Three years ago, my husband and I decided we wanted to have a rural property with a really cool house. With the cost of homes in Ottawa, we figured the best thing to do was to find a land parcel, save up, and then build a funky home. A few acres, a fence, and a funky private home away from people. A simple quest, right?
Eventually—2 years into our search—we found a plot of land, a whopping 51 acres and just on the outskirts of town. We made an offer on the spot and the land was ours.
It was an exciting time for us. But it wasn’t long before the problems started. We learned that the land had a drainage problem and was flooding; we learned that rare frogs had taken up residence in the new wetland; we then had to survey for 3 kinds of animal and in the end, the city would require us to build up at the roadside to avoid all the troubles.
We kept trying to improvise around these setbacks. We did surveys, petitioned drainage inspectors, and wrote letters; but in the end, we were never going to get the house we dreamed of.
After about a year of this, I had a moment of clarity. I realized that everything had gotten so consuming, we’d forgotten what the original goal was: a funky home on some private acreage with a fence and dogs. I asked my husband if it was still the ultimate goal, and he said yes. So then, the obvious next step was to stop trying to make this confounded piece of land work for us and find a different way forward.
Focusing on the actual goal got us back on track—and fast.
We officially decided to sell the land, and before we could even get it listed, an investor friend reached out with an offer that would cover the original purchase plus all our expenses.
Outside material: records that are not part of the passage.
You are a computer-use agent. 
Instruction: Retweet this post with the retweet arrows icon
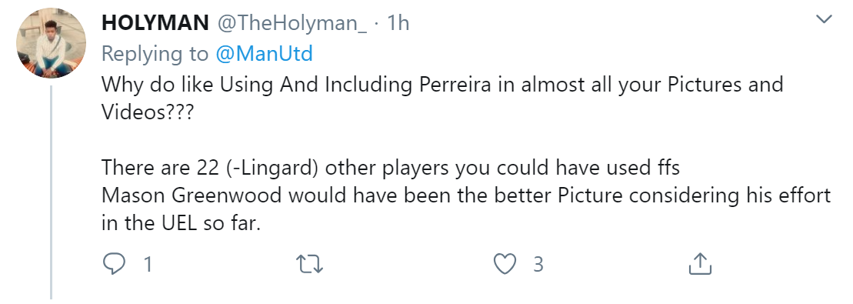pyautogui.click(x=309, y=264)
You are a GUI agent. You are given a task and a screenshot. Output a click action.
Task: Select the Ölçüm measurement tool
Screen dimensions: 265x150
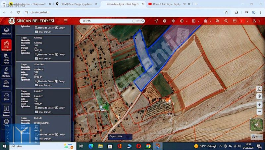point(6,83)
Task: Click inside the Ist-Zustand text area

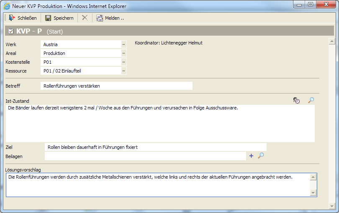Action: tap(161, 124)

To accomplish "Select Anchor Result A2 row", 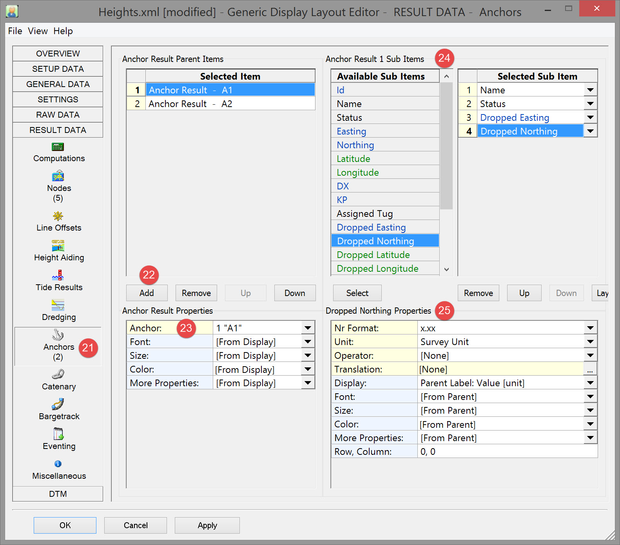I will click(x=230, y=104).
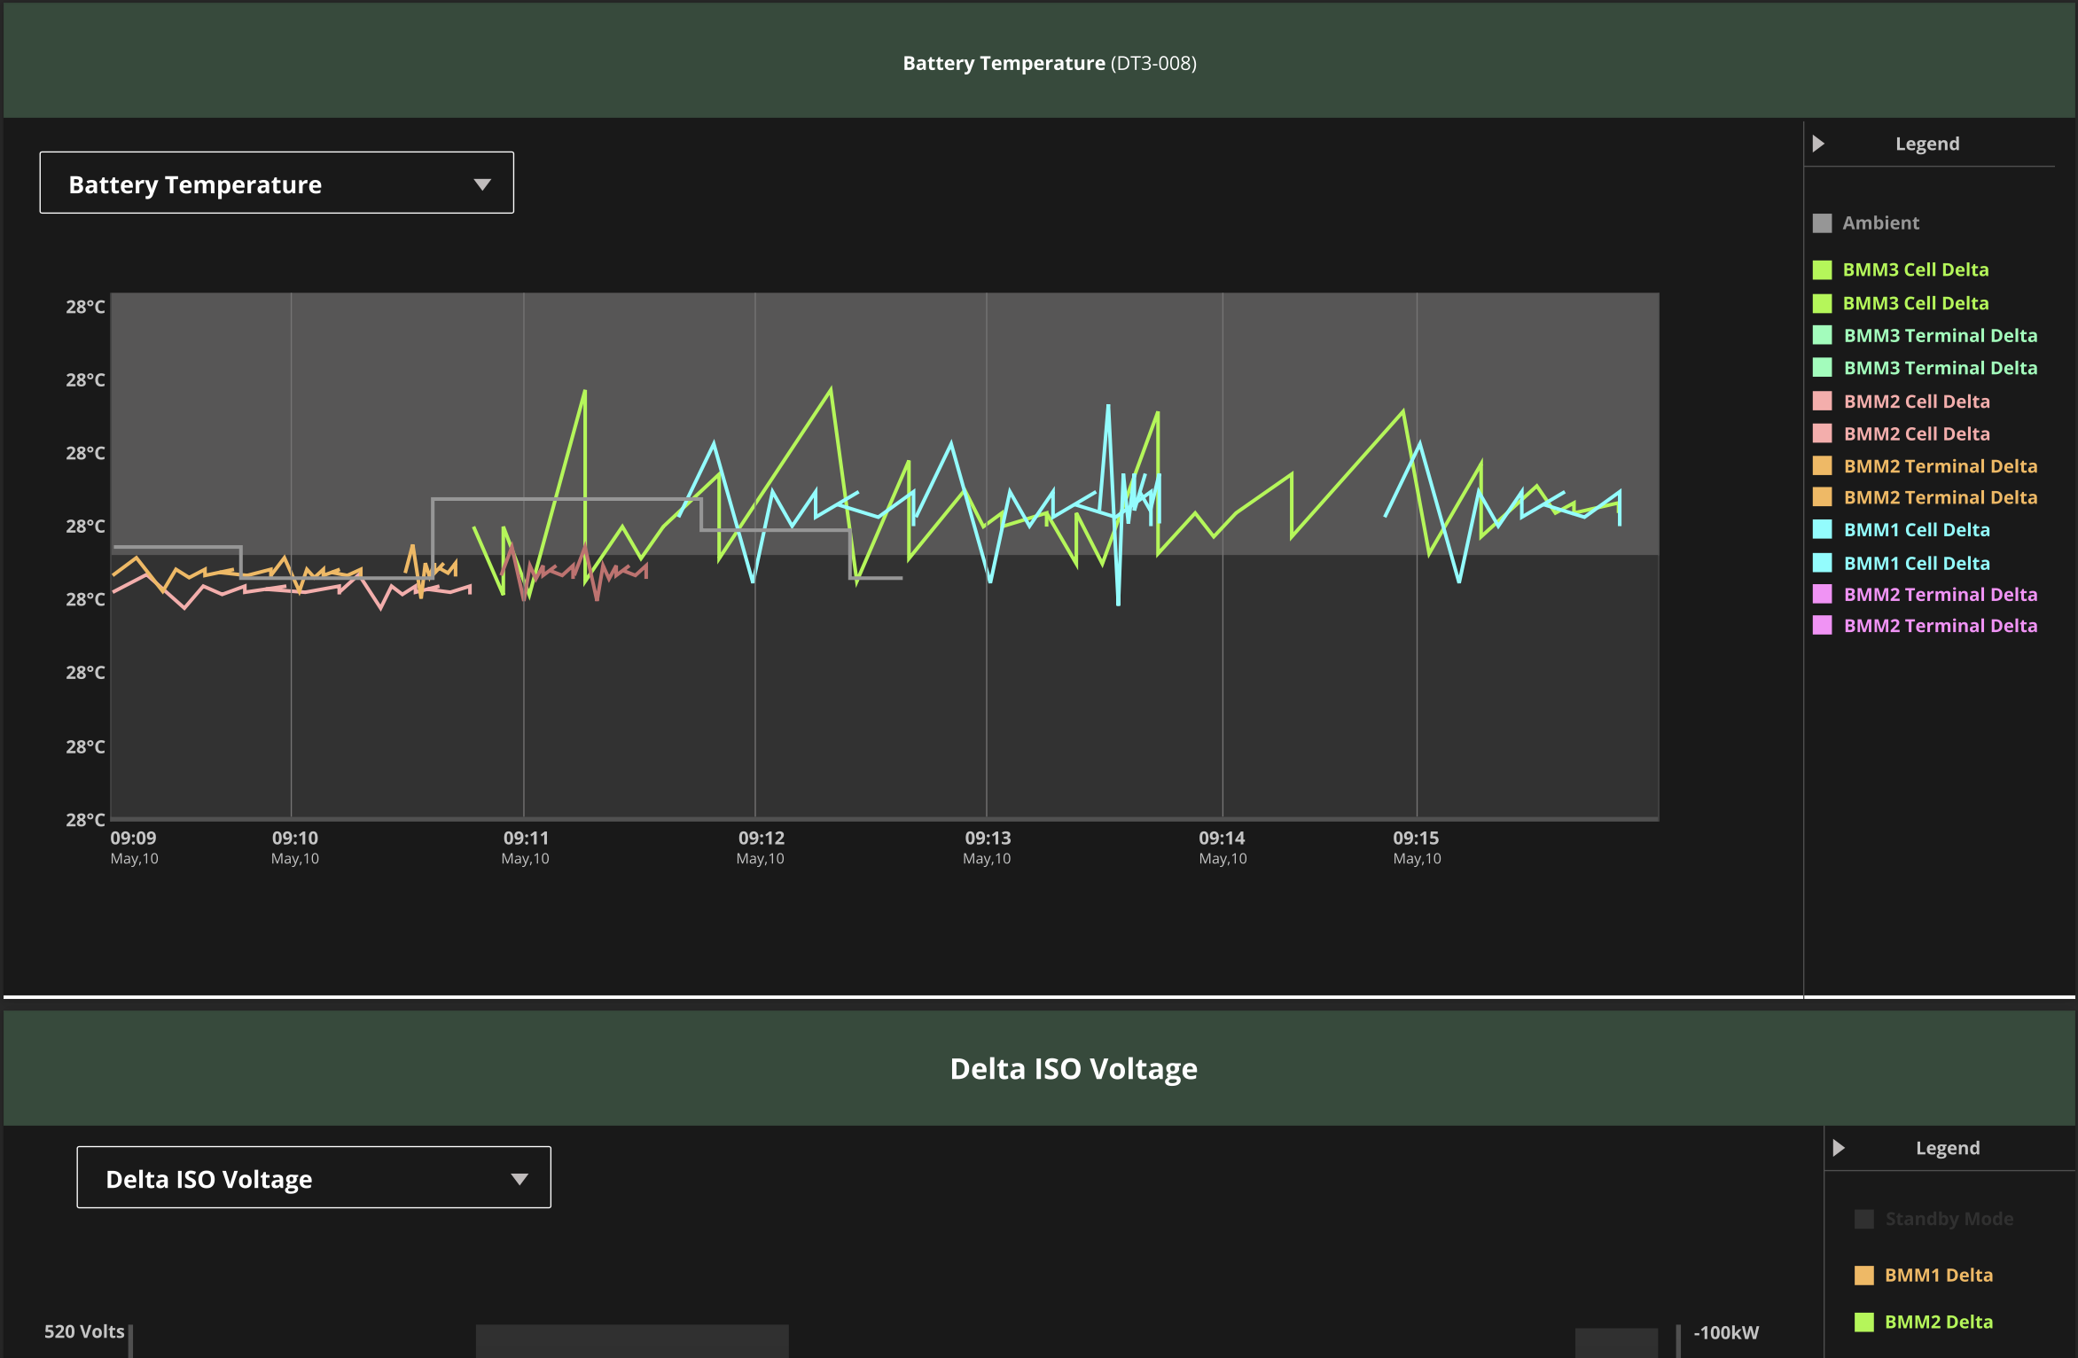Select the last magenta BMM2 Terminal Delta label
Viewport: 2078px width, 1358px height.
click(1941, 626)
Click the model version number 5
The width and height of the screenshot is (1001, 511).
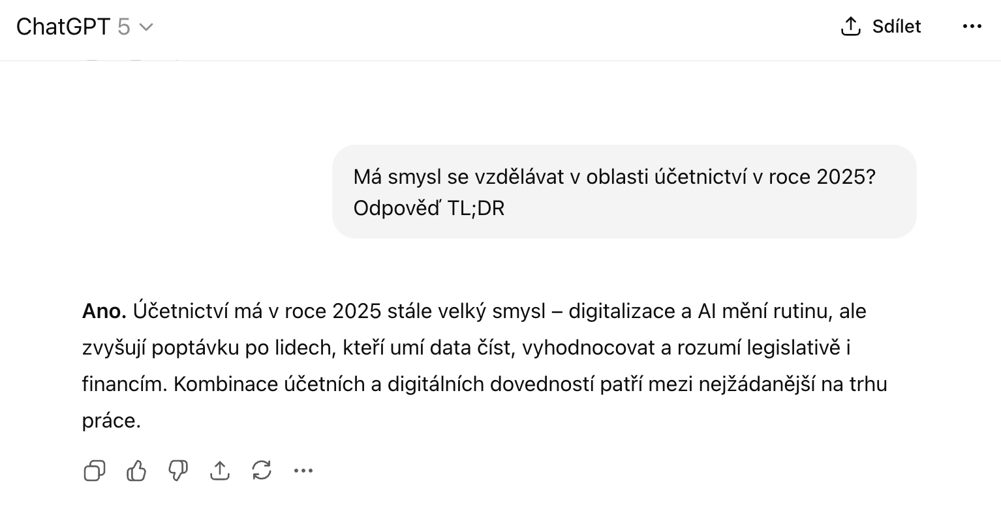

We started looking for existing houses to see what would fit our budget. Within a week, we put an offer on an incredible modern-country home on a 2-acre forested parcel in the exact neighborhood I had first wanted 3 years prior. We made an offer, they accepted, and now I’m busily preparing to turn the spare room into my personal dressing room while Carson plans a home theatre in the basement.
What’s the business lesson here?
Looking at our businesses, it’s important to notice when we feel like we’re bailing a boat that cannot be saved. We’re frequently told that business is blood-sweat-and-tears, but sometimes it becomes that way because we’ve lost track of the actual goal and now we’re just executing tactics—not adapting to change. Our own stubborn determination to see something through means we’re dumping resources into a plan that seems to be fighting us every step of the way.
It’s an unpopular opinion these days, but I’ll say it: you need to let go of what doesn’t grow.
Naturally, there is hard work and sacrifice when we grow a career or business—and I’m not telling you that you should quit your job or leave your business.
The lesson from our adventures in rural purchasing is this: when we get down a path that doesn’t seem to be paying off, it’s important to look up at where we were actually aiming, and see if there might just be another path to get there.